1 2	`Vocabulary: ["b", "g", "h", "n", "p", "s", "u", "ug", "un"] Corpus: ("h" "ug", 10), ("p" "ug", 5), ("p" "un", 12), ("b" "un", 4), ("h" "ug" "s", 5)`

Now the most frequent pair is ("h", "ug"), so we learn the merge rule ("h", "ug") -> "hug", which gives us our first three-letter token. After the merge, the corpus looks like this:

现在最频繁的对是(“h”，“ug”)，所以我们学习合并规则(“h”，“ug”)->“hug”，这给了我们第一个三个字母的令牌。合并后，语料库如下所示：

1 2	`Vocabulary: ["b", "g", "h", "n", "p", "s", "u", "ug", "un", "hug"] Corpus: ("hug", 10), ("p" "ug", 5), ("p" "un", 12), ("b" "un", 4), ("hug" "s", 5)`

And we continue like this until we reach the desired vocabulary size.

我们继续这样做，直到我们达到所需的词汇量。

✏️ Now your turn! What do you think the next merge rule will be?

✏️，现在轮到你了！您认为下一条合并规则是什么？

Tokenization algorithm

标记化算法

Tokenization follows the training process closely, in the sense that new inputs are tokenized by applying the following steps:

标记化紧跟培训过程，即通过应用以下步骤对新输入进行标记化：

Normalization
Pre-tokenization
Splitting the words into individual characters
Applying the merge rules learned in order on those splits

Let’s take the example we used during training, with the three merge rules learned:

规范化预标记化将单词拆分成单个字符按顺序对这些拆分应用所学的合并规则让我们以我们在培训期间使用的示例为例，学习了三条合并规则：

1
2
3

("u", "g") -> "ug"
("u", "n") -> "un"
("h", "ug") -> "hug"

The word "bug" will be tokenized as ["b", "ug"]. "mug", however, will be tokenized as ["[UNK]", "ug"] since the letter "m" was not in the base vocabulary.

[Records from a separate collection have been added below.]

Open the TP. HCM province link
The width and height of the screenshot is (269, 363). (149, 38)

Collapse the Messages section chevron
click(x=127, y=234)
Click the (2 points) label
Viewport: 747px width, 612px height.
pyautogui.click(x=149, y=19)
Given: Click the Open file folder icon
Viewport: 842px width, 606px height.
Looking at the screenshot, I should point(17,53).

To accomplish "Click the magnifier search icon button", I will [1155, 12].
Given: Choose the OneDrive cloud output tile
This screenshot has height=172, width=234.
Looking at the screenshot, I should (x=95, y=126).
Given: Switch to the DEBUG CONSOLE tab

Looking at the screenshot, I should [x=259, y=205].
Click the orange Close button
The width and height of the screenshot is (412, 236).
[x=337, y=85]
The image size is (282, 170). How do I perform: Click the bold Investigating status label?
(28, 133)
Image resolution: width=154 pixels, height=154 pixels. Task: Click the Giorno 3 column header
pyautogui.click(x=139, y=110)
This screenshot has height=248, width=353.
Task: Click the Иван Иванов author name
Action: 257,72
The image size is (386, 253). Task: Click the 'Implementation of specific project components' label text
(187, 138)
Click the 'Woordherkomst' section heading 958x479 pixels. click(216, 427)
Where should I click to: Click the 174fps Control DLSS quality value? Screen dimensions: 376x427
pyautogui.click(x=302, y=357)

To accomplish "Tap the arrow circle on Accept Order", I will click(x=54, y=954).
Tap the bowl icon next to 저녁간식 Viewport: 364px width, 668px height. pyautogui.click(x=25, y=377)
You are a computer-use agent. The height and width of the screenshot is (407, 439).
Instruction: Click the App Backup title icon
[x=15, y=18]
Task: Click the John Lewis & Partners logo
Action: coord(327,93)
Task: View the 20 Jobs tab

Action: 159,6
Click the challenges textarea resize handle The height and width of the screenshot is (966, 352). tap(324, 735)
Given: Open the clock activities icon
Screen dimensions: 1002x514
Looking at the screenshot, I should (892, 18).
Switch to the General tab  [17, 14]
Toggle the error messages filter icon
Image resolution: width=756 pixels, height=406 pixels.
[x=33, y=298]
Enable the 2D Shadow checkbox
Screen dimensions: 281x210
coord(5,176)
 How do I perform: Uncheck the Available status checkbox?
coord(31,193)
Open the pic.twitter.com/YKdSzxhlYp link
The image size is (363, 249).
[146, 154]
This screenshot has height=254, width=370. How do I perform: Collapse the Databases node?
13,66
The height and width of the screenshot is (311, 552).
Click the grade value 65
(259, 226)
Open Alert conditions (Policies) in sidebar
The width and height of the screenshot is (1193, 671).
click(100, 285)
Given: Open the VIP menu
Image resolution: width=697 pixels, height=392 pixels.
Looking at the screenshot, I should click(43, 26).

Likewise, the word "thug" will be tokenized as ["[UNK]", "hug"]: the letter "t" is not in the base vocabulary, and applying the merge rules results first in "u" and "g" being merged and then "hu" and "g" being merged.

单词“bug”将被标记为[“b”，“ug”]。然而，“mug”将被标记为[“[unk]”，“ug”]，因为字母“m”不在基本词汇表中。同样地，单词“treg”将被标记为[“[unk]”，“hug”]：字母“t”不在基本词汇表中，并且应用合并规则首先导致“u”和“g”合并，然后是“hu”和“g”合并。

✏️ Now your turn! How do you think the word "unhug" will be tokenized?

✏️，现在轮到你了！你认为‘解开拥抱’这个词将如何被标记化？

Implementing BPE

实施BPE

Now let’s take a look at an implementation of the BPE algorithm. This won’t be an optimized version you can actually use on a big corpus; we just want to show you the code so you can understand the algorithm a little bit better.

现在，让我们来看一下BPE算法的实现。这不是一个可以在大型语料库上实际使用的优化版本；我们只是想向您展示代码，以便您可以更好地理解算法。

First we need a corpus, so let’s create a simple one with a few sentences:

首先，我们需要一个语料库，所以让我们创建一个包含几句话的简单语料库：

corpus = [
    "This is the Hugging Face Course.",
    "This chapter is about tokenization.",
    "This section shows several tokenizer algorithms.",
    "Hopefully, you will be able to understand how they are trained and generate tokens.",
]

Next, we need to pre-tokenize that corpus into words. Since we are replicating a BPE tokenizer (like GPT-2), we will use the gpt2 tokenizer for the pre-tokenization:

接下来，我们需要将该语料库预先标记化为单词。由于我们复制的是BPE令牌化器(如GPT-2)，因此我们将使用gpt2令牌化器进行预令牌化：

1
2
3

from transformers import AutoTokenizer

tokenizer = AutoTokenizer.from_pretrained("gpt2")

Then we compute the frequencies of each word in the corpus as we do the pre-tokenization:

然后，我们在进行预标记化时计算每个单词在语料库中的频率：

from collections import defaultdict

word_freqs = defaultdict(int)

for text in corpus:
    words_with_offsets = tokenizer.backend_tokenizer.pre_tokenizer.pre_tokenize_str(text)
    new_words = [word for word, offset in words_with_offsets]
    for word in new_words:
        word_freqs[word] += 1

print(word_freqs)

defaultdict(int, {'This': 3, 'Ġis': 2, 'Ġthe': 1, 'ĠHugging': 1, 'ĠFace': 1, 'ĠCourse': 1, '.': 4, 'Ġchapter': 1,
    'Ġabout': 1, 'Ġtokenization': 1, 'Ġsection': 1, 'Ġshows': 1, 'Ġseveral': 1, 'Ġtokenizer': 1, 'Ġalgorithms': 1,
    'Hopefully': 1, ',': 1, 'Ġyou': 1, 'Ġwill': 1, 'Ġbe': 1, 'Ġable': 1, 'Ġto': 1, 'Ġunderstand': 1, 'Ġhow': 1,
    'Ġthey': 1, 'Ġare': 1, 'Ġtrained': 1, 'Ġand': 1, 'Ġgenerate': 1, 'Ġtokens': 1})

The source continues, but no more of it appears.